Isn’t it possible that some White people just accept anyone that’s interesting to them regardless of the color of their skin? I feel like I’m being put into a box suggesting I should maybe stick to my own race. OBVIOUSLY, you can see the color of the person you’re with, but if you’re not a racist, and it’s not a fetish, and you see no more value in a White person than anyone else, why limit yourself to your own race? My wife likes White guys. I like Hispanic women. We’re really hap together and race has never been an issue in the 8 years we’ve been married. I’ve dated Black girls, Asian girls, Middle Eastern girls: yes, Muslims included, Jewish girls, Native American women, and, obviously, Hispanic women. The majority of the women I have dated were White. But the longest relationships I had were with Hispanic women. It wasn’t by design, it just worked out that way. I was as happy with the White girls as anyone else: at the time. I am attracted to the Latin culture and I make no apologies for that. It’s not a feti9sh. I’ve always just been really into their music, their art, their theater, their architecture, and everything else. Yes, I think the women are exotic. So? I’ve always like brunettes whether they’re White, Hispanic, whatever race. I like darker skin, dark eyes, dark hair. It’s just a look that I really like. If I were single, I wouldn’t be looking for someone Hispanic, Black, Asian, or whatever, I’d be looking for someone with the characteristics that appeal to me AND who is interesting and kind. The packaging doesn’t matter if the inside is rotten. I think sometimes people read too much into these things. People like who they like.

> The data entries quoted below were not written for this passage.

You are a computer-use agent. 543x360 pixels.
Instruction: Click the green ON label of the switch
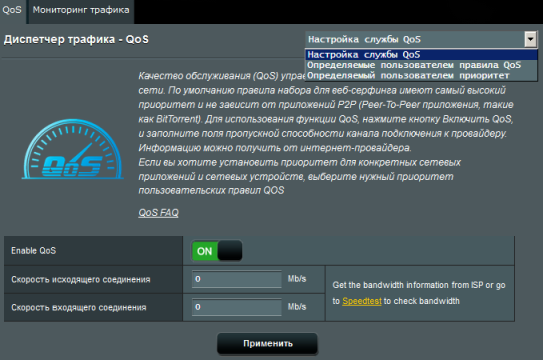(204, 251)
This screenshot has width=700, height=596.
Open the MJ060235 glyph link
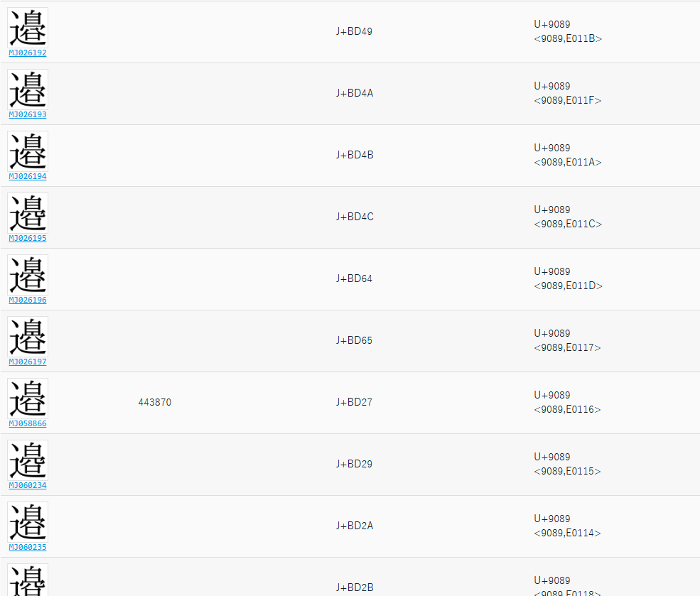tap(28, 548)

That being said, I have dated girls over the years that were White that said I was the first White guy they’d been with, that they only date Black guys. And I’m like, “How is that possible?” How can you exclude every other race? That I have a problem with. I’ve been with Black girls who said the same thing: they only like White guys. Again, how is that possible? You have no basis of comparison. How do you know you only like White or Black if you’ve only been with one group? THAT seems racist. Even if it’s your own race, because I know people like that, too, that think the races shouldn’t mix. It’s just strange thinking to me. And I was raised in a conservative household with a moderately racist father that I still don’t think gets how what he says is racist. I spent most of my life living in the inner city, New Haven, CT for 20 years, and Bridgeport for 7. But I grew up in the burbs. I just moved back to the city as soon as high school was over because I hate homogenous. It makes me really uncomfortable. And I in no way feel guilty for what the other guy did, I’m not trying to make up for the past that I didn’t live, I just do my best to not be part of the problem, and to be an active part of the solution. Not by dating, in daily life, I mean. Simple things like treating everyone with the same amount of respect, lobbying my representatives for change, taking part in the discussions, and so forth.

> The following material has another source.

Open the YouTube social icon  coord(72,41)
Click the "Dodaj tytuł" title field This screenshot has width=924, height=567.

As for dating, I haven’t found any explicit advantage to dating anyone of any race, my own included. I don’t think Black girls or Hispanic girls or anyone else are better in bed, or anything like that. I don’t feel like it gives me access to anything I didn’t have access to before. I just like who I like. My wife, on the other hand, would say there are advantages to being with me, but she’s being more tongue-in-cheek when she says it than being serious. I’m sure there are some advantages, and I’m fine with that, although it’s sad commentary on the world we live in. Everyone should be the same. And eventually we will be. Race is disappearing in this country, and eventually it will in the whole world. Wouldn’t that be nice, to all just be: people?